Had the 96-minute burn gone awry, the spacecraft was programmed to diagnose the problem and take action -- including firing an auxiliary engine after a short interval. "My team has run this sequence 200 or 300 times in simulation and we have already had 17 engine burns, and nothing has ever gone wrong," Webster said.
Although her prediction apparently proved true, planners made no secret that the dash through Saturn's outer rings was the most exacting and potentially dangerous maneuver of the entire mission. "We're not flying where we are for science," program manager Robert Mitchell said. Passing through the rings was the only way to get close enough for Saturn's gravity to pull the spacecraft into the proper orbit, he said.
Mitchell described "two classes of risk -- environmental and spacecraft" -- during the insertion into orbit. To assess the environmental risk, planners used cameras from Cassini-Huygens and the Hubble telescope to scan the gap in the rings for debris that could hit the spacecraft.
"Something the size of a marble could do a lot of damage" in a high-speed collision, Mitchell said. "But we don't anticipate anything larger than a dust grain."

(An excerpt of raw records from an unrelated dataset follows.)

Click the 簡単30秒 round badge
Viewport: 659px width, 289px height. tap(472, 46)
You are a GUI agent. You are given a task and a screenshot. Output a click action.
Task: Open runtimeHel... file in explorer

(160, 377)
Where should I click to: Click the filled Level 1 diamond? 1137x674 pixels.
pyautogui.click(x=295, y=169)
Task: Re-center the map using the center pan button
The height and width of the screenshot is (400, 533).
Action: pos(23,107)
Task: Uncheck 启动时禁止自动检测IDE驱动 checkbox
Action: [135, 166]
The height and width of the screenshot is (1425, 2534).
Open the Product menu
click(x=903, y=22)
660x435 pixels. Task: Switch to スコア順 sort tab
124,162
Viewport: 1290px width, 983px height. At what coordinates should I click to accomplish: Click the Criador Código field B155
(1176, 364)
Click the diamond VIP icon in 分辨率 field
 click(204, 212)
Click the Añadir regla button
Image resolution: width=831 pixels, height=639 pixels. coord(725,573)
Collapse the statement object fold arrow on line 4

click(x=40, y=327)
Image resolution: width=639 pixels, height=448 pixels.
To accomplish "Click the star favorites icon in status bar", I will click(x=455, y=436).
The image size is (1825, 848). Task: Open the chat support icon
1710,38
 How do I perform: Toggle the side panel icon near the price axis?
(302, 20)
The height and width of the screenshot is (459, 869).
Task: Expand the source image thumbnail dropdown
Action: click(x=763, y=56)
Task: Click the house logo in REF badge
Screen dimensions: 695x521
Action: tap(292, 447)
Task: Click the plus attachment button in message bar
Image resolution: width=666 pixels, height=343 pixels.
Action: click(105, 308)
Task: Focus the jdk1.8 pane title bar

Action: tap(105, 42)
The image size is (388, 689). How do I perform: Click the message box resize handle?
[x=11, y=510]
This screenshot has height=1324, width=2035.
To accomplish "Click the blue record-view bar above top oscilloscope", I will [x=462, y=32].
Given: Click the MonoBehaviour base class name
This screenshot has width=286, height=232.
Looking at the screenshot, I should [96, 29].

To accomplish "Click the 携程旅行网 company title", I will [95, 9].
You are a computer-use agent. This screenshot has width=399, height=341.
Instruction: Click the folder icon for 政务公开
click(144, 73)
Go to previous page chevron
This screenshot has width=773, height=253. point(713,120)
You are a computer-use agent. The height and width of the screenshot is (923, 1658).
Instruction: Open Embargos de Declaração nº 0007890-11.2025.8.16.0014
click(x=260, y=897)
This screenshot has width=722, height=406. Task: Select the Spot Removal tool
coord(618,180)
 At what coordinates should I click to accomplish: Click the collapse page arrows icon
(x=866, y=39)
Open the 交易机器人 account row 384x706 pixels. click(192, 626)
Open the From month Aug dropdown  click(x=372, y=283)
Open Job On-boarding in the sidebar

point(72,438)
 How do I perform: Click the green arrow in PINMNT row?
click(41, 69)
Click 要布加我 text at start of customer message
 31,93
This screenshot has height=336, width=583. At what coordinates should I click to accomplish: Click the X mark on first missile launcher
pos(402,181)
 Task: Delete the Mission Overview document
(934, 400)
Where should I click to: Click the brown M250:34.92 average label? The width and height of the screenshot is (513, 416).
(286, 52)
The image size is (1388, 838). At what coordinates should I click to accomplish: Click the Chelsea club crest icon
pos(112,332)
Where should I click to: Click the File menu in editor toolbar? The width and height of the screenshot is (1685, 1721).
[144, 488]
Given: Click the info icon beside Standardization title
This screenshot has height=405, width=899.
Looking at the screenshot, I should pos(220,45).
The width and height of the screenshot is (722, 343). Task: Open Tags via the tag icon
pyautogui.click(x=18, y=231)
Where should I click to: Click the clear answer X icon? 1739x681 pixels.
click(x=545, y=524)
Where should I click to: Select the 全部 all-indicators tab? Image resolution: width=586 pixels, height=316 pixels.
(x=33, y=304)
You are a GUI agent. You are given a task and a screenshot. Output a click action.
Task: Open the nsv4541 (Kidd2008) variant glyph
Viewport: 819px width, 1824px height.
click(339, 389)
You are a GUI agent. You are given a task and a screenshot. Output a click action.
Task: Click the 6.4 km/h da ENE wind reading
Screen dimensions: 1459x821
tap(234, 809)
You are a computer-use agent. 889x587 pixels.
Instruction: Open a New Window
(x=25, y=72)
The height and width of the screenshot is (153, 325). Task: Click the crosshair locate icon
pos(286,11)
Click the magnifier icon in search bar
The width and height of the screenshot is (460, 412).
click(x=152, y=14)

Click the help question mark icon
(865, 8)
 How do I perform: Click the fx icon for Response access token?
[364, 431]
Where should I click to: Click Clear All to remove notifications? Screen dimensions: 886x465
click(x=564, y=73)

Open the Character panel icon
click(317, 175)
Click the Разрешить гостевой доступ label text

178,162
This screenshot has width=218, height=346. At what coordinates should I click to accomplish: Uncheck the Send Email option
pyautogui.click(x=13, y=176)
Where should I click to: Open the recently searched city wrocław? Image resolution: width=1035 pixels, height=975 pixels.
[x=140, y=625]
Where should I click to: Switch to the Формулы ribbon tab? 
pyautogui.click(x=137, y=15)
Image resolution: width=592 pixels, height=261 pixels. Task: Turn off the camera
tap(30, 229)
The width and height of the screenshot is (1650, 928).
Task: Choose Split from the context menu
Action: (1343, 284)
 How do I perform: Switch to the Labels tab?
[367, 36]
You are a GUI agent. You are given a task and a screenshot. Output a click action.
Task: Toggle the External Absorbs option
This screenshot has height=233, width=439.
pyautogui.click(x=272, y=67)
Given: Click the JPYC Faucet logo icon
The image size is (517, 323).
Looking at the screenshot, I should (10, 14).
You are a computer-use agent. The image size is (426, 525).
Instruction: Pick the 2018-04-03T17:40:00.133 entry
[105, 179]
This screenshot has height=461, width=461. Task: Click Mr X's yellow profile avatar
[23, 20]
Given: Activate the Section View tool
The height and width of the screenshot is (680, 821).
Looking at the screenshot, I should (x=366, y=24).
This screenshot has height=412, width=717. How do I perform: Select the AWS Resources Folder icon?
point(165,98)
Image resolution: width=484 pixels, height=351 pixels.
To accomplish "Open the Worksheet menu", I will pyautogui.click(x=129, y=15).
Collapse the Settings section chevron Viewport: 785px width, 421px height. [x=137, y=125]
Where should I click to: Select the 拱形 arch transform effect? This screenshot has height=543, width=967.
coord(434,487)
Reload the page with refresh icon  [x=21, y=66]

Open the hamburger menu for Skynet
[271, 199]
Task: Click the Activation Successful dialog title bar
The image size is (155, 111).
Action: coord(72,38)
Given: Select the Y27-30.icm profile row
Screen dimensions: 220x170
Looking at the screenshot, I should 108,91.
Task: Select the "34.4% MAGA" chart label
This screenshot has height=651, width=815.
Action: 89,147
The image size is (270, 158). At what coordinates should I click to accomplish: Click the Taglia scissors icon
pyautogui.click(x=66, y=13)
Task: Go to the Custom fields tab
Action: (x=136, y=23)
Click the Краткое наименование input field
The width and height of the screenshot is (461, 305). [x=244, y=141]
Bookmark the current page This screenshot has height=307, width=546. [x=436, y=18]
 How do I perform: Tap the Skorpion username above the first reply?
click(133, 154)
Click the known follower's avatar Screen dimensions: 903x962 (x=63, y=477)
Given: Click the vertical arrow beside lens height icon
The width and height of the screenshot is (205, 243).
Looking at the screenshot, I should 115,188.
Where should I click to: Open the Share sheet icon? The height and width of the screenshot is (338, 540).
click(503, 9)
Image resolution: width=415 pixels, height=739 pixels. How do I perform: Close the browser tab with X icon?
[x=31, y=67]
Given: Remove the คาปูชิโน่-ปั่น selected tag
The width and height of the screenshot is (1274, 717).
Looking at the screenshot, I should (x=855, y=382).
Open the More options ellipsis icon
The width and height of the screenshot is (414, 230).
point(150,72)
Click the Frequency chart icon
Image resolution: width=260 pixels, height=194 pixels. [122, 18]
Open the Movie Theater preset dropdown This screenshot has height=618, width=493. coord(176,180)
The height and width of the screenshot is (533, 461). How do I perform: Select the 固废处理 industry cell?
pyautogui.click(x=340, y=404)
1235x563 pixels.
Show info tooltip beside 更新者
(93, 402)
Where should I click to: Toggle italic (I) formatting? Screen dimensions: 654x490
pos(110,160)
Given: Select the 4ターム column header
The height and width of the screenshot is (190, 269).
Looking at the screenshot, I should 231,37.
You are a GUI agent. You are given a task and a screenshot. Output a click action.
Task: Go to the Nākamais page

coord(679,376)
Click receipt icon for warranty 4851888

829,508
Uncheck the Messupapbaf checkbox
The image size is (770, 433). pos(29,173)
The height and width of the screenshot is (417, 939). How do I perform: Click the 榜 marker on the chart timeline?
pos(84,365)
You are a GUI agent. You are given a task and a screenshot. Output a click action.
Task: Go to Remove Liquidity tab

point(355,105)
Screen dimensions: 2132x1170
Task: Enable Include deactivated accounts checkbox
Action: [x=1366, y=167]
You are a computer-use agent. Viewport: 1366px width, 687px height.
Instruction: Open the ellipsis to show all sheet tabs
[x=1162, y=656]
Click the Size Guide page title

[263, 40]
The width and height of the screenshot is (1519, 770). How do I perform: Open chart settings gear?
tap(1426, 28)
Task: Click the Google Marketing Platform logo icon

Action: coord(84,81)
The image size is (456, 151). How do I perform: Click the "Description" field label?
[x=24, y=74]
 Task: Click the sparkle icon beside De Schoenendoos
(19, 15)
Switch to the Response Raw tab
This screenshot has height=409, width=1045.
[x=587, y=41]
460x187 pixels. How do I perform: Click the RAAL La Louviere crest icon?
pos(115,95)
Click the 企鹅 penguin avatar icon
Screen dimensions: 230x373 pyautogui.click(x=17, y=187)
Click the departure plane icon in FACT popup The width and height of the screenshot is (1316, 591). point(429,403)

The spacecraft risks -- all of them anticipated and modeled on computers -- involved a series of complex maneuvers beginning with a 10-minute turn to point Cassini-Huygens's rugged graphite-and-epoxy high-gain antenna toward the ring gap to absorb dust impacts. Once through the rings, Cassini-Huygens turned again to point its stern in the direction of travel so the exhaust from its rocket engine would act as a brake.
And once in orbit, Cassini-Huygens had 75 minutes to take pictures of Saturn and its rings before it turned again to point the antenna forward for its second transit through the ring gap.
In its explorations, Cassini-Huygens -- a $3.3 billion joint venture involving NASA, the European Space Agency and the Italian Space Agency -- will treat Saturn as a surrogate "sun," with its rings modeling the "dust disc" of a solar system and its 31 moons acting as planets. The spacecraft will study the dynamics of the Saturnian system and do close flybys of seven moons.
In its most spectacular maneuver, Cassini on Christmas Eve will detach the piggybacking Huygens probe on a three-week trip that will end with a parachute fall through the methane atmosphere of Titan, Saturn's largest moon.
Scientists hope that Titan, with its hydrocarbon-rich atmosphere and the possibility of ethane oceans below, may offer insights into how the primordial Earth looked 4.5 billion years ago, when carbon molecules began to form the complex compounds that eventually served as the building blocks of life.
Cassini-Huygens was launched from Florida's Cape Canaveral Air Force Station on Oct. 15, 1997, after a planning and construction period that began in the early 1980s. The spacecraft is 22 feet tall and 13 feet wide, and, with a full load of fuel, weighed 12,593 pounds at liftoff.
In all, Cassini-Huygens flew 2.2 billion miles to reach Saturn, using flybys of Venus (twice), Earth and Jupiter to accelerate into ever larger orbits of the sun. Webster said software for the spacecraft's on-board computers was upgraded and changed twice during the journey, most recently in January and February of last year, when the orbit insertion programs were uploaded.
For much of the trip, Cassini-Huygens flew about 12,000 mph. Cruising speed began to increase about a week ago when Saturn's gravity took hold, and by midday Wednesday, Jones said, "we're really feeling it, and we're dropping really fast."